### TEXTE RETENU
::::::

Mme Kwan : Merci, sénatrice. En général, je n’ai pas une grande expertise en ce qui concerne les étudiants étrangers. Si nous avons des gens qui sont ici pour étudier, travailler et tout cela, pourquoi ne pas les accueillir? Par ailleurs, je sais que de nombreux nouveaux venus sur le marché du travail canadien, qu’il s’agisse de nouveaux arrivants ou d’étudiants étrangers, sont désavantagés. Dans la plupart des cas, ils se retrouvent dans des emplois peu rémunérés ou dans des emplois pour lesquels ils sont surqualifiés. Il faut régler ce problème.
Les étudiants étrangers se font eux aussi prendre dans le système, parfois dans des emplois peu rémunérés. Par exemple, ceci me vient immédiatement à l’esprit. Si vous étiez un étudiant étranger et que vous obteniez un emploi dans une station-service, que vous travailliez pendant une demi-journée chaque jour, qu’est-ce que vous inscririez dans votre curriculum vitæ? Cela perpétue en quelque sorte la situation. Lorsque vous occupez un poste à bas salaire, votre expérience s’appuie sur cette expérience. Je pense qu’elle nuit à ce que cette personne peut réellement offrir lorsque cela se produit.
Il existe de nombreuses façons de soutenir les étudiants qui entrent sur le marché du travail en occupant des emplois qui correspondent un peu plus à leurs études. Ils font ce qu’ils doivent faire — et c’est la réalité —, c’est-à-dire avoir de l’argent pour vivre et s’assurer d’avoir de la nourriture et un logement. C’est difficile, mais nous devons veiller à ne pas reléguer les étudiants étrangers à des emplois peu rémunérés.
Sénatrice, c’est semblable à ce qui s’est passé il y a de nombreuses années, lorsque nous avons invité des immigrants hautement qualifiés; le médecin finit par conduire un taxi. Vous perdez des compétences lorsque vous êtes coincé dans un emploi peu rémunéré dont vous avez besoin pour vous en sortir, mais cela ne s’appuie pas sur vos titres de compétence actuels ou futurs. Merci.
La présidente : Merci beaucoup, madame Kwan, d’avoir été avec nous pendant plus longtemps. Vous nous avez très bien renseignés pendant cette période. N’hésitez pas à nous faire parvenir tout autre renseignement que vous aimeriez nous transmettre.
Chers collègues, pour notre deuxième groupe de témoins, nous accueillons avec vidéoconférence Deena Ladd, directrice générale, Workers’ Action Centre. Ce n’est pas la première fois ni probablement la dernière fois que Mme Ladd comparaît devant notre comité. Merci d’être parmi nous aujourd’hui. Je vous invite maintenant, madame Ladd, à faire votre déclaration préliminaire.
Deena Ladd, directrice générale, Workers’ Action Centre : Merci, sénatrice Omidvar.
Honorables sénateurs, je vous remercie de m’avoir invitée à vous parler aujourd’hui au nom du Workers’ Action Centre.
Notre organisation appuie de nombreux travailleurs occupant des emplois précaires et peu rémunérés, dont bon nombre sont des travailleurs migrants et des sans-papiers. Nous sommes également membres du Migrant Rights Network, la plus importante coalition nationale dirigée par des migrants au Canada.

::::::

### DONNÉES DISPONIBLES
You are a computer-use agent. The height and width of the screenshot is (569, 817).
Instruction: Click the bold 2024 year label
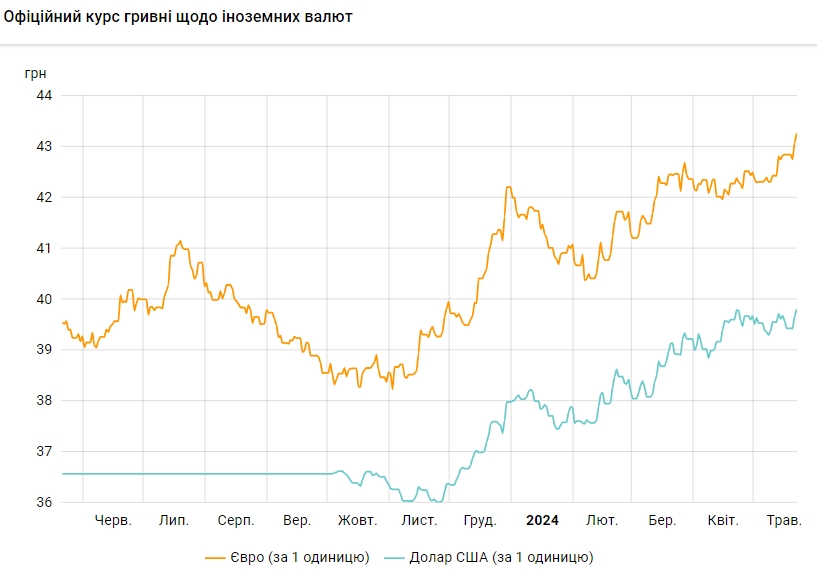[x=542, y=520]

::::::

### CONSIGNE ÉCRITE
D'après le texte retenu, quelle fonction Deena Ladd occupe-t-elle au Workers’ Action Centre ? Ces données n'ont aucun lien avec le texte retenu.

### RÉPONSE ATTENDUE
Elle en est la directrice générale.